• _Records for the exercise_:

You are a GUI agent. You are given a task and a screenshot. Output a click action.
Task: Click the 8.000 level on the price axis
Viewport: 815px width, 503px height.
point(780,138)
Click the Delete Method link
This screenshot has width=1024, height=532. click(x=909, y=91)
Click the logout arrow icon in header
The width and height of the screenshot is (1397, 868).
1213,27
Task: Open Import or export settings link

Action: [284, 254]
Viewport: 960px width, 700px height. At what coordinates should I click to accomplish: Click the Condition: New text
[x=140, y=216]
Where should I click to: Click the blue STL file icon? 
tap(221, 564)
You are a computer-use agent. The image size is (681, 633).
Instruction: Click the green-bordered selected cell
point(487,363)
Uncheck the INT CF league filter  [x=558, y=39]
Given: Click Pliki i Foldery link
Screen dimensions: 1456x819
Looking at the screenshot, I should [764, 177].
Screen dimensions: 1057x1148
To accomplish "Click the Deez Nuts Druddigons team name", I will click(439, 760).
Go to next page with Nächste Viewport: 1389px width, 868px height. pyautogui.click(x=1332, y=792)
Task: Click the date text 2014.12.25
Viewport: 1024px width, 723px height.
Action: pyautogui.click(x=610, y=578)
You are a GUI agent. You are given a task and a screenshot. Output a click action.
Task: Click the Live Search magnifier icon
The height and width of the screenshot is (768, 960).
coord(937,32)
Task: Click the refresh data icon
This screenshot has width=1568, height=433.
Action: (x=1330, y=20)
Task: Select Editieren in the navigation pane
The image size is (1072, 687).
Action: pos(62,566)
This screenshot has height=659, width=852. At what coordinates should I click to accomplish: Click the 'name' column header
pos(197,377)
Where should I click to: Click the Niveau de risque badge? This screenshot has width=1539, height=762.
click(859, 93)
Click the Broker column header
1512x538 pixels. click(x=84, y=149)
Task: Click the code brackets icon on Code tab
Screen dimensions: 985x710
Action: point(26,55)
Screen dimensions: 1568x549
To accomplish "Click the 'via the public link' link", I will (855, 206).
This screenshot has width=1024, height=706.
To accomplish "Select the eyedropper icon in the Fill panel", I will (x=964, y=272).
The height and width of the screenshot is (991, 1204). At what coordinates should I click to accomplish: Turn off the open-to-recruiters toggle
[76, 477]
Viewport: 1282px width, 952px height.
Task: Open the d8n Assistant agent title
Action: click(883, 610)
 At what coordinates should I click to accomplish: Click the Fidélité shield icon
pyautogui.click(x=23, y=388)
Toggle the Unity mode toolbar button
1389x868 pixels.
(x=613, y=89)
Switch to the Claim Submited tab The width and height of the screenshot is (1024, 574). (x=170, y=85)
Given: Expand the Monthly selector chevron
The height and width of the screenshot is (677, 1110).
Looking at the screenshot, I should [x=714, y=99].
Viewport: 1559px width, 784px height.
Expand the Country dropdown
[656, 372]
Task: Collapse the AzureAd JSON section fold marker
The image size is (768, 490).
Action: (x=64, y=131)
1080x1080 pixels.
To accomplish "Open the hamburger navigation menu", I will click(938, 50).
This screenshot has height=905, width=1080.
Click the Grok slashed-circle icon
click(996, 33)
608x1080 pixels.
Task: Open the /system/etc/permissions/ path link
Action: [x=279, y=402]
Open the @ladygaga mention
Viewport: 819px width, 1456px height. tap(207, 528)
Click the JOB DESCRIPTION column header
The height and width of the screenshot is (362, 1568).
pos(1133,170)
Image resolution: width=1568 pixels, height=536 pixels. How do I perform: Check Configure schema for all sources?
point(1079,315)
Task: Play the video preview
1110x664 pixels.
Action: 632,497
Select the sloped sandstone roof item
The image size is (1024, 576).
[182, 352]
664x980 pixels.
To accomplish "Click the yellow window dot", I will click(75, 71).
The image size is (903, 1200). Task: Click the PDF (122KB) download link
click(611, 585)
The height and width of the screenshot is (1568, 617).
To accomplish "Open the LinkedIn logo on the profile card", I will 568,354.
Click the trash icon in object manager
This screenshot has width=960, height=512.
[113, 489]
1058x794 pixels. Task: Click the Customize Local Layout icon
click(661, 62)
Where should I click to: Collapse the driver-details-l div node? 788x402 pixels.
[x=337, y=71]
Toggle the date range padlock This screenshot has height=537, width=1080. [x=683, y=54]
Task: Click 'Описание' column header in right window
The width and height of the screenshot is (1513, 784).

• _To do_:
Your job is to transcribe the listing exactly, line for line.

• _Response box_:
You are a GUI agent. You are given a task and a screenshot. Output a click action.
Task: Click the 8.000 level on the price axis
Viewport: 815px width, 503px height.
point(780,138)
Click the Delete Method link
This screenshot has width=1024, height=532. click(x=909, y=91)
Click the logout arrow icon in header
The width and height of the screenshot is (1397, 868).
1213,27
Task: Open Import or export settings link

Action: [284, 254]
Viewport: 960px width, 700px height. At what coordinates should I click to accomplish: Click the Condition: New text
[x=140, y=216]
Where should I click to: Click the blue STL file icon? 
tap(221, 564)
You are a computer-use agent. The image size is (681, 633).
Instruction: Click the green-bordered selected cell
point(487,363)
Uncheck the INT CF league filter  [x=558, y=39]
Given: Click Pliki i Foldery link
Screen dimensions: 1456x819
Looking at the screenshot, I should [764, 177].
Screen dimensions: 1057x1148
To accomplish "Click the Deez Nuts Druddigons team name", I will click(439, 760).
Go to next page with Nächste Viewport: 1389px width, 868px height. pyautogui.click(x=1332, y=792)
Task: Click the date text 2014.12.25
Viewport: 1024px width, 723px height.
Action: pyautogui.click(x=610, y=578)
You are a GUI agent. You are given a task and a screenshot. Output a click action.
Task: Click the Live Search magnifier icon
The height and width of the screenshot is (768, 960).
coord(937,32)
Task: Click the refresh data icon
This screenshot has width=1568, height=433.
Action: (x=1330, y=20)
Task: Select Editieren in the navigation pane
The image size is (1072, 687).
Action: pos(62,566)
This screenshot has height=659, width=852. At what coordinates should I click to accomplish: Click the 'name' column header
pos(197,377)
Where should I click to: Click the Niveau de risque badge? This screenshot has width=1539, height=762.
click(859, 93)
Click the Broker column header
1512x538 pixels. click(x=84, y=149)
Task: Click the code brackets icon on Code tab
Screen dimensions: 985x710
Action: point(26,55)
Screen dimensions: 1568x549
To accomplish "Click the 'via the public link' link", I will (855, 206).
This screenshot has width=1024, height=706.
To accomplish "Select the eyedropper icon in the Fill panel", I will (x=964, y=272).
The height and width of the screenshot is (991, 1204). At what coordinates should I click to accomplish: Turn off the open-to-recruiters toggle
[76, 477]
Viewport: 1282px width, 952px height.
Task: Open the d8n Assistant agent title
Action: click(883, 610)
 At what coordinates should I click to accomplish: Click the Fidélité shield icon
pyautogui.click(x=23, y=388)
Toggle the Unity mode toolbar button
1389x868 pixels.
(x=613, y=89)
Switch to the Claim Submited tab The width and height of the screenshot is (1024, 574). (x=170, y=85)
Given: Expand the Monthly selector chevron
The height and width of the screenshot is (677, 1110).
Looking at the screenshot, I should [x=714, y=99].
Viewport: 1559px width, 784px height.
Expand the Country dropdown
[656, 372]
Task: Collapse the AzureAd JSON section fold marker
The image size is (768, 490).
Action: (x=64, y=131)
1080x1080 pixels.
To accomplish "Open the hamburger navigation menu", I will click(938, 50).
This screenshot has height=905, width=1080.
Click the Grok slashed-circle icon
click(996, 33)
608x1080 pixels.
Task: Open the /system/etc/permissions/ path link
Action: [x=279, y=402]
Open the @ladygaga mention
Viewport: 819px width, 1456px height. tap(207, 528)
Click the JOB DESCRIPTION column header
The height and width of the screenshot is (362, 1568).
pos(1133,170)
Image resolution: width=1568 pixels, height=536 pixels. How do I perform: Check Configure schema for all sources?
point(1079,315)
Task: Play the video preview
1110x664 pixels.
Action: 632,497
Select the sloped sandstone roof item
The image size is (1024, 576).
[182, 352]
664x980 pixels.
To accomplish "Click the yellow window dot", I will click(75, 71).
The image size is (903, 1200). Task: Click the PDF (122KB) download link
click(611, 585)
The height and width of the screenshot is (1568, 617).
To accomplish "Open the LinkedIn logo on the profile card", I will 568,354.
Click the trash icon in object manager
This screenshot has width=960, height=512.
[113, 489]
1058x794 pixels. Task: Click the Customize Local Layout icon
click(661, 62)
Where should I click to: Collapse the driver-details-l div node? 788x402 pixels.
[x=337, y=71]
Toggle the date range padlock This screenshot has height=537, width=1080. [x=683, y=54]
Task: Click 'Описание' column header in right window
The width and height of the screenshot is (1513, 784).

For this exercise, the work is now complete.